(This is part 2 of an ongoing series exploring IT at the BC Libraries Cooperative.)
Ah, Vancouver. To be surrounded by ocean, mountains, mild climate, expensive lattés (and high rent!). It’s home to many of the Co-op’s staff as well as our main server hosting facility located at Peer1.
It’s also home to potential for very large earthquakes. While no one likes to think about them, the reality is that one could happen, and if it does, we need a plan for how to resume services for our members as quickly as possible.

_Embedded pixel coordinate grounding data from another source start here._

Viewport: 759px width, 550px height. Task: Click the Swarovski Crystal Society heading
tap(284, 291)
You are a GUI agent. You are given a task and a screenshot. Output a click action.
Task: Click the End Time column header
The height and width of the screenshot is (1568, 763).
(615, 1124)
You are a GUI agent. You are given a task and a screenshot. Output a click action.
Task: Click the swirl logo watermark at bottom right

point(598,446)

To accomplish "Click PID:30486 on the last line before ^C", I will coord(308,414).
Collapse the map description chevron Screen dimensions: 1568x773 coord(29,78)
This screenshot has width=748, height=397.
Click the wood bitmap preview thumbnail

Our disaster recovery plan has a number of components:
- Critical data is backed up and stored outside of the quake zone;
- In the event of a massive event that renders our current infrastructure unreachable, we have potential targets in place to restore services;
- Numerous mechanisms are in place for staff to stay connected for duration of an emergency;
- Documented dry runs of recovery exercises to test our plan.
Let’s go through each of these in turn.
1. Remote backups of all critical data outside of the quake zone
In its early days, the Co-op was like most organizations. We used tape drives to do backups of our systems, and shipped our combination of daily and weekly backups to a secure, off-site location. That secure, off-site locatio was… on Vancouver Island! Not exactly out of the quake zone in case of a massive event. There was yet another issue: if a massive earthquake took place, where would we ship tapes to use them to restore our system?
So, while this backup system was not completely inadequate, we knew there were weaknesses in this plan that we were not in a rush to test. Two developments in the past two years helped us develop a new plan. The larger one was signing a historic agreement with BCNet which meant that the Co-op (and any BC member who can reach one of BC’s transit exchanges) could connect to the ultra-fast Canada-wide research network. Since our main hosting location is located within a few hundred feet of the Vancouver Transit Exchange and BCNet’s own main facility in Vancouver, we were able to cross-connect easily to BCNet’s network with a 100Mbps connection.
The second development was locating a partner outside of the Lower Mainland’s quake zone to whom we could ship our data. That partner is Laurentian University – about as far from the quake zone as we can get! Laurentian agreed to put a storage server in their racks for us and connect their end to the network (in their case, the network is called ‘Orion,’ the Ontario portion of the CANARIE network.)
Since then (approximately February 2015) we’ve been storing 10-14 days worth of nightly backups on this server. And, just in case, we still maintain tape backups both for both long-term audit purposes and any immediate data restoration needs.
2. Potential restore targets
Once we knew our data was safely outside the quake zone, the next question we faced was: in the event of a disaster which renders our current hosting facility inoperable, how do we resume services?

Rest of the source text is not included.